▸ **Problems to work on**
- A) Can you update the Beatles passage, starting at "John later said" and ending at "his post-Beatles career.", so that "desperate" replaces "suicidal"?
- B) According to the Beatles passage, who helped with the backing vocals?

▸ **Supplied passage**
==========
Perhaps inspired by this dose of early rock’n’roll, the Beatles returned to the studio around 11pm and completed the vocals. Each of the Beatles threw in lines and Yoko Ono and Pattie Harrison helped with the backing. “We just made up the words in the studio,” said Paul. “It’s one of my favourite tracks on the album because it was instantaneous. It’s a good one to dance to.”

John’s opinion, volunteered 12 years later, was par for the course: “It’s a piece of garbage.”

YER BLUES

‘Yer Blues’ was the most despairing song John had written to date, representing an anguished cry to Yoko for help. John felt he was at a crossroads in his life: his career as a performing Beatle was nearly over, his manager was dead and now he was contemplating bringing an end to his marriage.

He felt loyalty to Cynthia and yet he knew that in Yoko he’d met his artistic and intellectual match. She was, he later said, the girl he had always dreamed of meeting; the girl he had imagined when he wrote ‘Girl’.

During the stay in Rishikesh, John and Cynthia were often separated because of their different meditation routines and it wasn’t until the flight back to London from Delhi that John mentioned to Cynthia his indiscretions during their six-year marriage. She was shocked: “I never dreamt that he had been unfaithful to me during our married life. He hadn’t revealed anything to me. I knew of course that touring abroad and being surrounded by all the temptations any man could possibly want would have been impossible to resist. But even so my mind just couldn’t and wouldn’t accept the inevitable. I had never had anything concrete to go on, nothing tell-tale.”

John later said that this dilemma had made him feel suicidal. In this song, he jokingly compares himself to ‘Mr Jones’, the witless central character in Dylan’s ‘Ballad Of A Thin Man’. Musically, ‘Yer Blues’ was indicative of the direction he would eventually take with his post-Beatles career.
==========
Records
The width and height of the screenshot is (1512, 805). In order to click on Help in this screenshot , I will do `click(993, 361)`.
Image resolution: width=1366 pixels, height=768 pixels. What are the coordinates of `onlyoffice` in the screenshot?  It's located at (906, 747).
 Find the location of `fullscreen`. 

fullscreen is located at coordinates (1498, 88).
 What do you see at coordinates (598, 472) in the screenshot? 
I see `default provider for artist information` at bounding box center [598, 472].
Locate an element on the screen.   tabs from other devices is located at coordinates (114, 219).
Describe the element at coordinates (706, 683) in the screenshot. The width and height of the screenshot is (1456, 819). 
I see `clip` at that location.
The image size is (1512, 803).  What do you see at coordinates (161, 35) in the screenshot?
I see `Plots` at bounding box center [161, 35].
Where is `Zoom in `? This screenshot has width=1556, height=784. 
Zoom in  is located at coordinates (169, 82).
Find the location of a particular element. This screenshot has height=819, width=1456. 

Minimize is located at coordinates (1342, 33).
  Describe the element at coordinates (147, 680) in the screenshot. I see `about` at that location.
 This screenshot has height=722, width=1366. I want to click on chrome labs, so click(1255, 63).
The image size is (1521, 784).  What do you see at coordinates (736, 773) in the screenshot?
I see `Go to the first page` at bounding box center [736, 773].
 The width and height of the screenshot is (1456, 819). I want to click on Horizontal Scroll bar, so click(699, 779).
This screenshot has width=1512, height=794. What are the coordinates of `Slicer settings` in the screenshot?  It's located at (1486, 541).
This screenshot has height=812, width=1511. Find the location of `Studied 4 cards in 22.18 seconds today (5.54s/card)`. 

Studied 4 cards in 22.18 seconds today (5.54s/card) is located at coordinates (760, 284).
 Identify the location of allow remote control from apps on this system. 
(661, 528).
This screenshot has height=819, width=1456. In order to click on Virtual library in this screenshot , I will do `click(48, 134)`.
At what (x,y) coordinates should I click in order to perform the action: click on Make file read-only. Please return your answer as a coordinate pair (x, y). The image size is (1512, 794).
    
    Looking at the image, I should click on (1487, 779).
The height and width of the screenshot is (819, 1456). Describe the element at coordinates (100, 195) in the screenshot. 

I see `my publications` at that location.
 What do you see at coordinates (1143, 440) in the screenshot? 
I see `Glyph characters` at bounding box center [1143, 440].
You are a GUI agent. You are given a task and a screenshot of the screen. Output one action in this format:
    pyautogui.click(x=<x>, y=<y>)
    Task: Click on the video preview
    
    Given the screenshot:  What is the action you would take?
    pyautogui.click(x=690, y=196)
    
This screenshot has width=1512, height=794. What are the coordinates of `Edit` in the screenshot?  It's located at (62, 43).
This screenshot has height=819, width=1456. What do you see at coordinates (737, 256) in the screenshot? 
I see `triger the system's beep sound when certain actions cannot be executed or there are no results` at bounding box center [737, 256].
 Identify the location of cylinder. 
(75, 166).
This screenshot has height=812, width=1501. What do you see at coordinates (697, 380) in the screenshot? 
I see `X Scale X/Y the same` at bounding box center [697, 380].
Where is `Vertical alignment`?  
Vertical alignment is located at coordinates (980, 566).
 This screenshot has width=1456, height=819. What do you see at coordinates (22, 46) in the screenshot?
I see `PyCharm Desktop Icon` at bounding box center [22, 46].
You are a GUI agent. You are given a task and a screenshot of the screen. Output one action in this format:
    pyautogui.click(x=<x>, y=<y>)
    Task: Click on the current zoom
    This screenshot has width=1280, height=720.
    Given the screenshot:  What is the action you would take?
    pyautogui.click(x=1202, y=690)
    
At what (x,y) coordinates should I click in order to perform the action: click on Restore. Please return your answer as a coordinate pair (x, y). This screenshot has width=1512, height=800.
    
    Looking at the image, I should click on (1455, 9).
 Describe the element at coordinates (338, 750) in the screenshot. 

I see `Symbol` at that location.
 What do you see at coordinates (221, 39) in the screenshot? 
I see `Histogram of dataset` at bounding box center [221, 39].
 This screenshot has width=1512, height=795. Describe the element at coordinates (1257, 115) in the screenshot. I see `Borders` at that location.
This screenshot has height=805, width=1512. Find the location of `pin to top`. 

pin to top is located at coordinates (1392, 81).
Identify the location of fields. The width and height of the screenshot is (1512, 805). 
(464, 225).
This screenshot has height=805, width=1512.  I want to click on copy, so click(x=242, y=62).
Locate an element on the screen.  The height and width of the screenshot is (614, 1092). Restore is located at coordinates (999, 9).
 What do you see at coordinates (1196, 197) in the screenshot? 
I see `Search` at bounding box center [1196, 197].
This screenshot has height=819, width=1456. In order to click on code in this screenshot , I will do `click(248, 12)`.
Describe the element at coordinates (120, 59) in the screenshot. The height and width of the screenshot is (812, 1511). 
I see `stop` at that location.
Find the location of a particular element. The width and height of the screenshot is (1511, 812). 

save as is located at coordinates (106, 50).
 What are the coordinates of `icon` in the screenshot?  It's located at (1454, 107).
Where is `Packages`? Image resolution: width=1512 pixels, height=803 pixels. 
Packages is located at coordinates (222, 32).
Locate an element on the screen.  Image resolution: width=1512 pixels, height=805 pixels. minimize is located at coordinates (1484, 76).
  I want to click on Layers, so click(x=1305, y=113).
==========
▸ **Results in order**
- A)
John later said that this dilemma had made him feel desperate. In this song, he jokingly compares himself to ‘Mr Jones’, the witless central character in Dylan’s ‘Ballad Of A Thin Man’. Musically, ‘Yer Blues’ was indicative of the direction he would eventually take with his post-Beatles career.

- B) Yoko Ono and Pattie Harrison